EXCERPT PROVIDED =>
>>>

Small Business Transactions Reached Record Highs in 2017, According to BizBuySell, the Internet’s largest business-for-sale marketplace, reported today that annual small business transactions ascended to record highs in 2017, exceeding previous highs set in 2016 by 27 percent. The full results are included in BizBuySell’s 2017 Q4 and year-end Insights Report, which aggregates statistics from business-for-sale transactions reported by participating business brokers nationwide.

This year’s increase marks a noteworthy upward shift in the number of small businesses changing hands across America. For several years after the 2008-2009 Great Recession, sales volume remained low as small businesses struggled financially and capital for financing remained tight. Beginning in 2013, as the economy recovered, closed transactions have steadily increased. But 2017 represents a significant increase, with 9,919 closed transactions reported compared to the 7,842 in 2016. This year-over-year growth rate is the largest since 2013.

<<<

PROVIDED DATA =>
>>>

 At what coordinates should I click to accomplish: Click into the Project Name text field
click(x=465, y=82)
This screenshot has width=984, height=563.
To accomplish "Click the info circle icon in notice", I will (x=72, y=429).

<<<

TASK REQUIREMENTS =>
a. Would you output the stretch of the passage on record small business sales in 2017 from "Small Business Transactions Reached" through "business brokers nationwide.", word for word?
b. Can you finish out the next part of the passage on record small business sales in 2017, picking up after its last sentence?

RESULTS FOR THE EXERCISE =>
a.
Small Business Transactions Reached Record Highs in 2017, According to BizBuySell, the Internet’s largest business-for-sale marketplace, reported today that annual small business transactions ascended to record highs in 2017, exceeding previous highs set in 2016 by 27 percent. The full results are included in BizBuySell’s 2017 Q4 and year-end Insights Report, which aggregates statistics from business-for-sale transactions reported by participating business brokers nationwide.

b.
2017 Q4 Closed Small Business Transactions

To get a better understanding of what’s driving this high transaction volume, BizBuySell surveyed over 5,000 business brokers to get their expert opinions on the market. When asked for the top reason for the increase in transactions, brokers cited the improving small business environment, including strengthening revenue and profit numbers (28 percent), the increasing number of owners looking to sell (21 percent) and the increasing number of qualified buyers on the market (19 percent). While brokers attribute transaction growth to more of both qualified buyers and sellers, 42 percent of brokers believe the current market favors buyers, while 30 percent say it leans toward sellers, and just 25 percent describe the market as balanced.

“Since I am almost ‘sold out’, my biggest challenge for 2018 is more listings. But I have a healthy pool of buyers,” one broker said. Another broker said “it is a combination of more owners willing to sell and SBA financing available to more buyers” that are driving transactions. Others called out increasing buyer confidence and a stronger national economic outlook as driving forces.

BizBuySell’s data supports this positive broker sentiment, with small business financials at the strongest point since data collection started in 2007. The median revenue of sold businesses grew 5.8 percent this year, from $472,798 in 2016 to $500,000 in 2017. Median cash flow also increased almost 7 percent, up to $115,000 from $107,551 the year prior.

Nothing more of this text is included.